◆ WHAT IS NEEDED: Starting at the line containing "The width and height of the screenshot is (1024, 633)." and ending at the last line of the entries, reproduce those lines, requests included. Scale every coordinate in the answers by 1.95 and round to whole numbers, with halves rounding up.
···
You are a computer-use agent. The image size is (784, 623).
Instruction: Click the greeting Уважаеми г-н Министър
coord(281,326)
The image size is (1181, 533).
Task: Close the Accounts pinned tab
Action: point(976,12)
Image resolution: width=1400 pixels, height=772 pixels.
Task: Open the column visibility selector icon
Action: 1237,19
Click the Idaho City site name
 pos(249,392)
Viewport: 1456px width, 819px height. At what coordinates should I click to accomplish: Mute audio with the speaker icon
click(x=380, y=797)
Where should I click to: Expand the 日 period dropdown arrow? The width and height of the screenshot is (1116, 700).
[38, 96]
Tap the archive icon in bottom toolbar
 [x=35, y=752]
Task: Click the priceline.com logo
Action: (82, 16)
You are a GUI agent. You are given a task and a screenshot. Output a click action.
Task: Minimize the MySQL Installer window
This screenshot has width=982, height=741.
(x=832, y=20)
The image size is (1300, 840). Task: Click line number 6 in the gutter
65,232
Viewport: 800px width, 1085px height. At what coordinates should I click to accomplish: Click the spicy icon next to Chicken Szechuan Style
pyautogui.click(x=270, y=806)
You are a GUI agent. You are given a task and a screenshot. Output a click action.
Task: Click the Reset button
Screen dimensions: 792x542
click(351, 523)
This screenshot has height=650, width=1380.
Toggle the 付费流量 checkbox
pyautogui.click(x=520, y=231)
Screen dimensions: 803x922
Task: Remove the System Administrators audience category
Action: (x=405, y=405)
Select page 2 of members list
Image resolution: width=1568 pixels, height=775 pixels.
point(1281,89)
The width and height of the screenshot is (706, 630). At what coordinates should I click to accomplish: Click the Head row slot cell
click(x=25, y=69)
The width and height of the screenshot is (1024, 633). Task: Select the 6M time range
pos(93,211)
···
◆ TASK RESPONSE:
The width and height of the screenshot is (1024, 633). Task: Select the 6M time range
pos(181,411)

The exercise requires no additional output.